Statistical analysis

Statistical analysis was performed using commercial software (IBM SPSS Statistics for Windows, version 24.0, IBM Corp, New York, New York). Categorical data (eg, inflammation type) were converted to a numerical scale for the purpose of analysis. This transformation only was performed to allow software analysis with SPSS using a codification of the text, without any sense of magnitude or cross‐category analysis. Data were tested for normality by inspection of histograms where appropriate. Spearman correlation was performed accordingly. A rho > 0.4 and <0.6 was considered moderate; >0.6 and <0.8, strong; and >0.8, very strong. A P value of <.05 was considered statistically significant. In addition, automated stepwise linear regression modeling was performed using all available data from CEUS, SPIES, and vWF IHC to assess the more complex interactions of data. To do so, 2 different models were created separately for duodenal and colonic data: predictors of WSAVA histology scores and predictors of the endoscopy score. A forward step‐wise approach was chosen after comparison with a backwards to mixed stepwise approach based on prediction metrics. Effects with P values <.05 were included and effects with P values >.05 excluded for these models. Heatmaps of correlation analysis were created using freely available software (R, version 3.5, www.r-project.org).

RESULTS

Thirty pet dogs with CIE were included in the study. The most common breed was Labrador Retriever (n = 7), followed by West Highland White Terrier (n = 4), Border Terrier (n = 3) and 1 each of the following breeds: Bearded Collie, Bulldog (not further classified), Cavalier King Charles Spaniel, English Bull Terrier, Flat‐coated Retriever, French Bulldog, German Shepherd dog, Irish Setter, Jack Russell Terrier, Lurcher, Maltese Terrier, Scottish Terrier, and Whippet. In addition, 3 crossbreed dogs were included. Most dogs were male neutered (n = 14), followed by female spayed (n = 8), male intact (n = 4), and female intact (n = 4). Median age was 55 months (range, 5‐161 months) and median body weight was 16.2 kg (range, 4.6‐31.5 kg).

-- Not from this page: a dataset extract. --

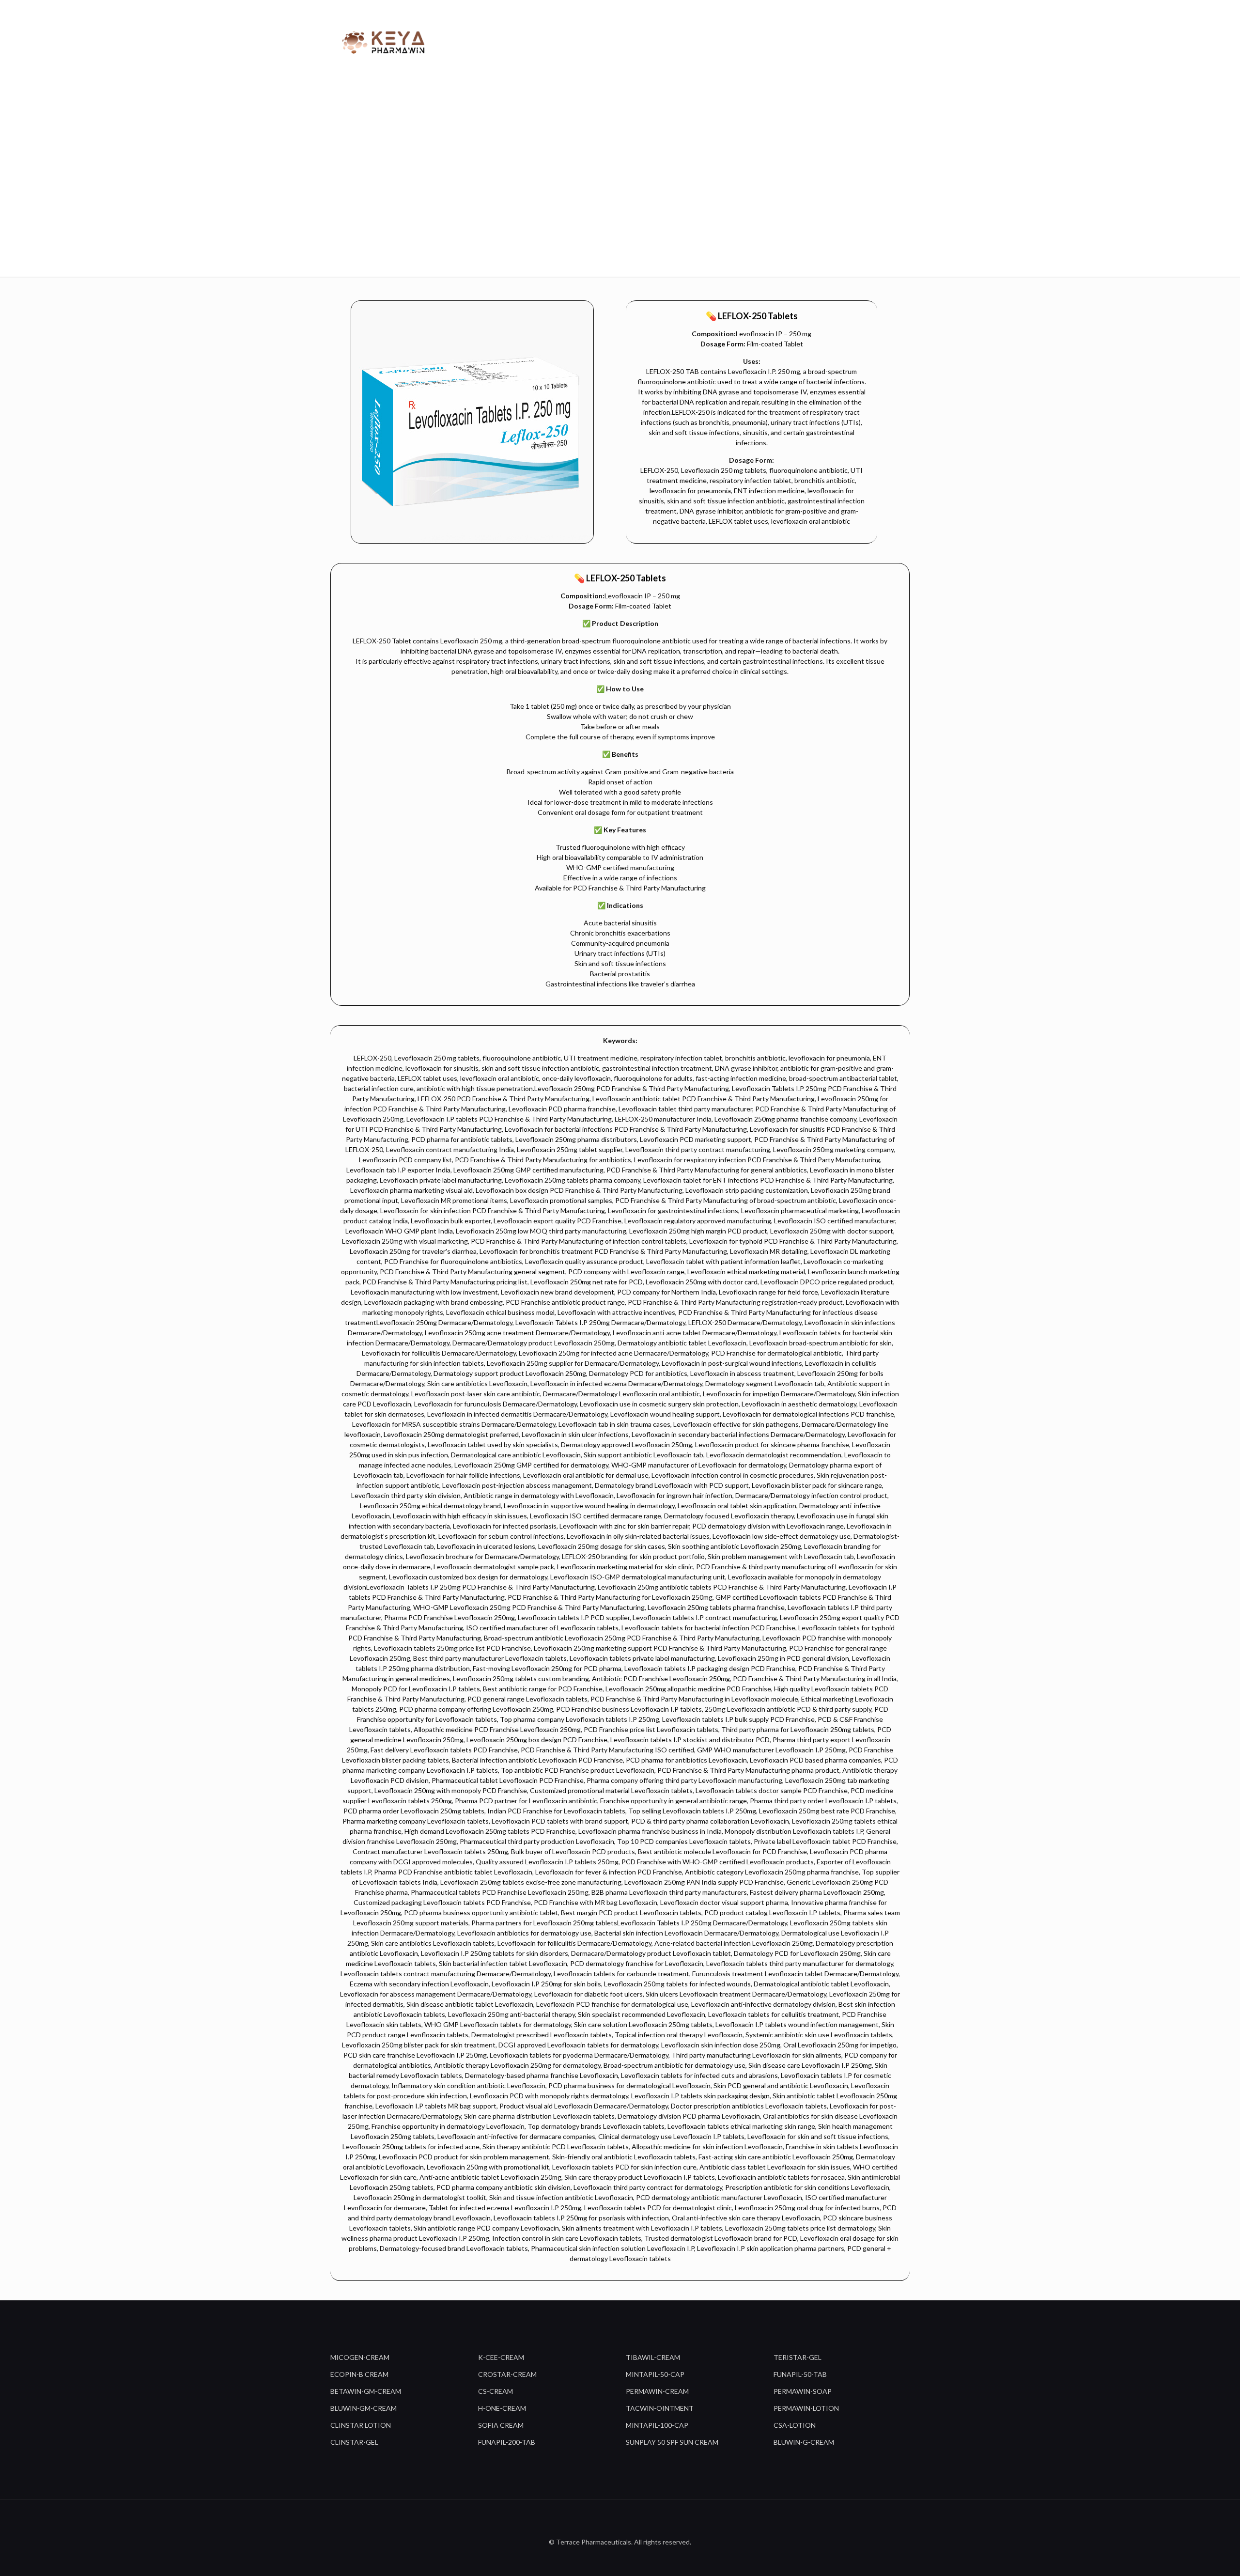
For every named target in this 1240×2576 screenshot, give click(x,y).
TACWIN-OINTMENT (660, 2408)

Contrast‐enhanced ultrasound was performed successfully in 20/30 dogs and video clips were deemed sufficient for analysis in 16 dogs. Subjective macroscopic endoscopy scores using the WSAVA template were available for the duodenum in 29/30 dogs (median total score, 3; range, 0‐16) and for the colon in 26/28 dogs (median total score, 0; range, 0‐10). Duodenal inflammation was classified as lymphoplasmacytic in 11 dogs, lymphoplasmacytic and eosinophilic in 10 dogs, lymphoplasmacytic, neutrophilic and eosinophilic in 5 dogs, lymphoplasmacytic and neutrophilic in 3 dogs, and eosinophilic alone in 1 dog. Colonic biopsy specimens were classified as lymphoplasmacytic in 9 dogs, normal in 5 dogs, lymphoplasmacytic and eosinophilic in 5 dogs, lymphocytic in 3 dogs, lymphoplasmacytic, neutrophilic and eosinophilic in 2 dogs, ulcerative in 2 dogs, lymphoplasmacytic and neutrophilic in 1 dog, and eosinophilic alone in 1 dog. Mean total WSAVA histology scoring was 5 (SD = 2) for the duodenum (n = 30) and 3 (SD = 2) for the colon (n = 28).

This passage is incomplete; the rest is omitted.